Spiga
Spiga, germoglio di pianta tranciata dall’urbanizzazione che sconvolse i campi retrostanti casa di mio padre.
Fu lui che mi raccontò della bellezza della natura, in seguito governata dall’uomo nei dintorni di Viale Barozzi, quando le esigenze di espandersi trasformarono il paesaggio. Lui che correva tra le spighe e camminava sull’argine del canale in giovane età. Poi venne altro e mio padre, come Modena, cambiò. Forse anche il Quartiere Artigiano ha colto alcune spighe e le ha gettate nel cemento?

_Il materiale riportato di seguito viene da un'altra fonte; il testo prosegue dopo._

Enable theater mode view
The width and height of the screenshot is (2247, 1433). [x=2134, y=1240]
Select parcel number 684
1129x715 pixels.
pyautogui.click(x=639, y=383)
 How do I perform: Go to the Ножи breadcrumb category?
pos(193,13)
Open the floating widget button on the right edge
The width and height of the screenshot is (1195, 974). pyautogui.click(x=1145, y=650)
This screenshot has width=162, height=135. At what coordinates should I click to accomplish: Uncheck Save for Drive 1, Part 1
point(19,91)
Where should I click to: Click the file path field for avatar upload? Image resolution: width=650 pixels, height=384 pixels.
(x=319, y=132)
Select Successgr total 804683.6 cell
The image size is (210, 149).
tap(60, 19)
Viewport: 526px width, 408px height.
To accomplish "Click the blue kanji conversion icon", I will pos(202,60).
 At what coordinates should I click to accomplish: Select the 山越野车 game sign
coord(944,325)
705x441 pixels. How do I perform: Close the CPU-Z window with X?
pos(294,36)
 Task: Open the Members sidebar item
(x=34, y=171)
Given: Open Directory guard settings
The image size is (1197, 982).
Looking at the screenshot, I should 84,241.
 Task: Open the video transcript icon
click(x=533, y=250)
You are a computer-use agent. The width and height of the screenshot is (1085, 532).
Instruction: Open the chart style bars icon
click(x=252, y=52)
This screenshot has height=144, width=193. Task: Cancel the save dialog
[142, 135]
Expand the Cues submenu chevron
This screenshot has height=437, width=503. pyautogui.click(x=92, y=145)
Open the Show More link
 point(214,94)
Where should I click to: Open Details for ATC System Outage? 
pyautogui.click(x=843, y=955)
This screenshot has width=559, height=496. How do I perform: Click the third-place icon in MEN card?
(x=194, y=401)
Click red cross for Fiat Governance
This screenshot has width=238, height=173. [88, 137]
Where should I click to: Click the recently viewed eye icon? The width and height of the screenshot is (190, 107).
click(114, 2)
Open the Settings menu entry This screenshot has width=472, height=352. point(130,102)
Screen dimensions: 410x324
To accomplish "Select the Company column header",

Forse qualcuno all’epoca se ne è rammaricato, ma noi tutti ricordiamo i giorni appena passati, non quelli ormai trapassati. I trapassati sono oggetto di studio, i passati sono oggetto di emozioni. Per quanto ancora? La Spiga non tornerà. I canali non torneranno. Gli Estensi sono defunti e i nostri pensieri devono rivolgersi al presente, quel piccolo passo prima del futuro. Canali e campi si muovevano come onde, nelle onde, a seguito di onde. Il vento sulla superficie dell’acqua, tra i semi del grano, e le erbe matte, verdi più delle altre spighe, rimangono il mio ricordo più vivido. Le ho attraversate. Ora però, pensiamo ad altro, che il rammarico è un fardello da abbandonare, troppo facilmente romantico.